___ RECORD SET

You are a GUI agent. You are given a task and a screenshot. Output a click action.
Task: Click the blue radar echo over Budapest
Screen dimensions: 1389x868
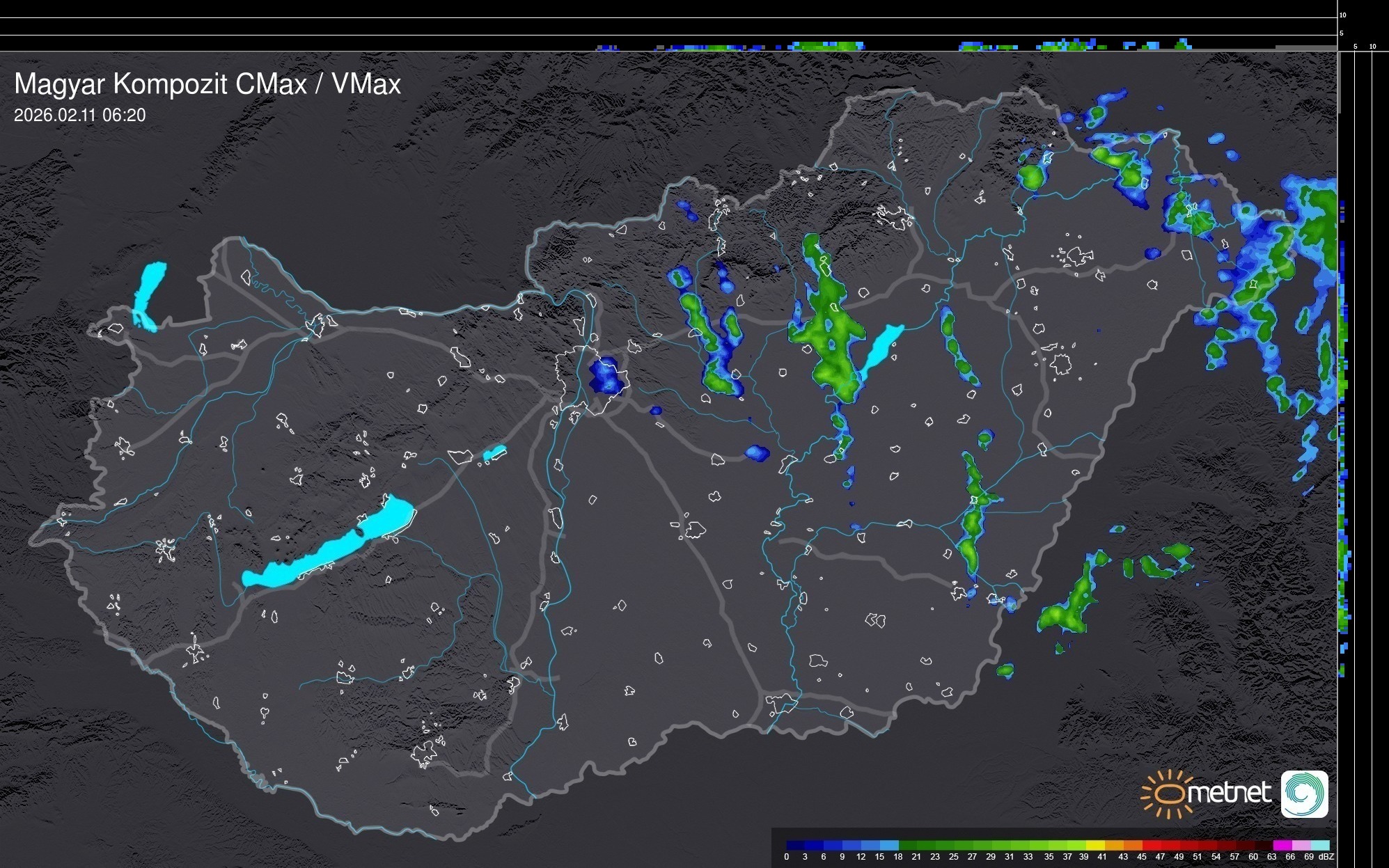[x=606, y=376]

______
___ RECORD SET

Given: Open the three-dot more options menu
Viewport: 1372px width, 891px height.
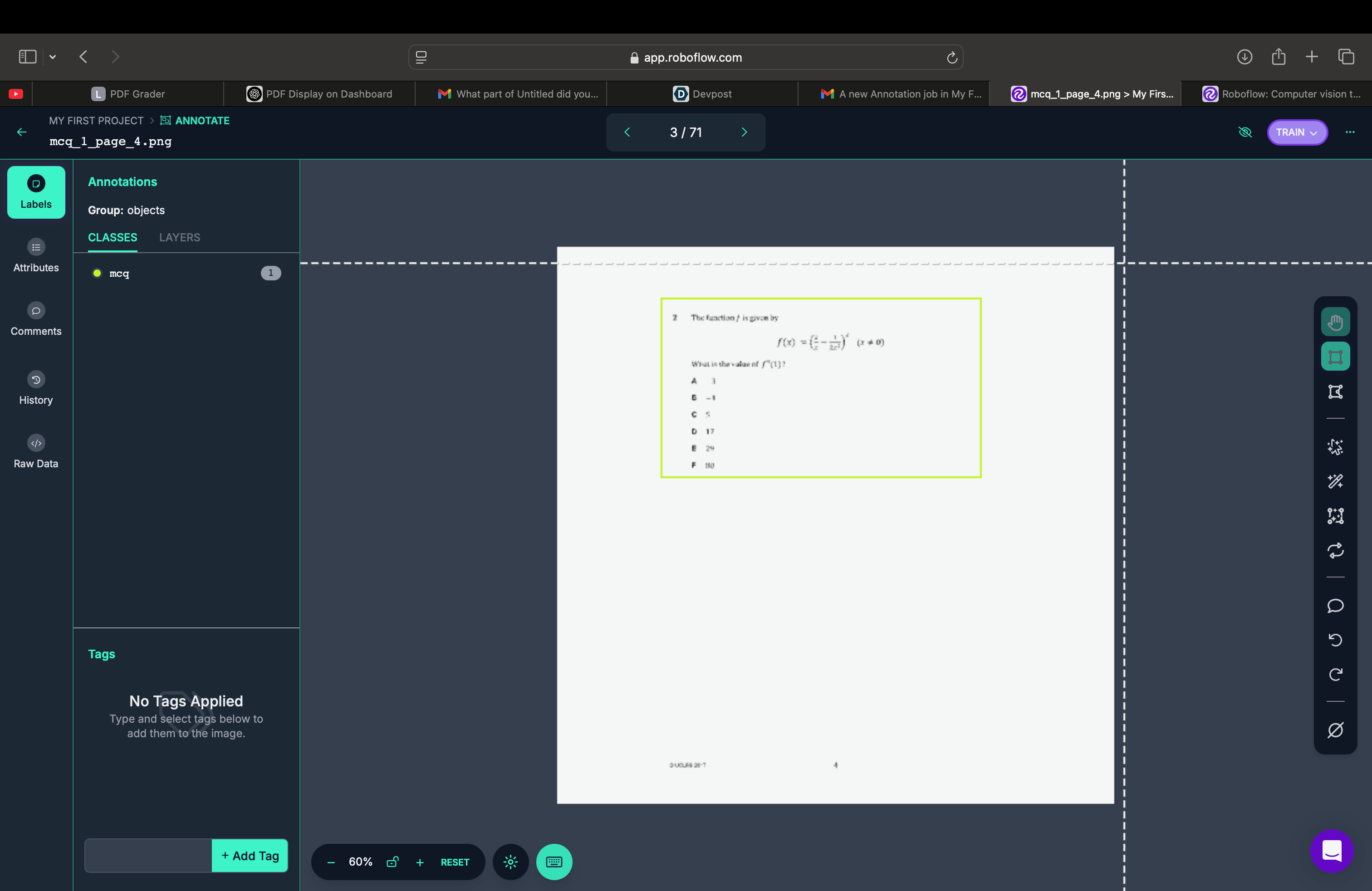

______

WHAT THE TASK ASKS:
Beginning with the line that has "Given: Open the three-dot more options menu" and ending with the line that has "Viewport: 1372px width, 891px height.", set down the lines above exactly and include no others.

YOUR SOLUTION:
Given: Open the three-dot more options menu
Viewport: 1372px width, 891px height.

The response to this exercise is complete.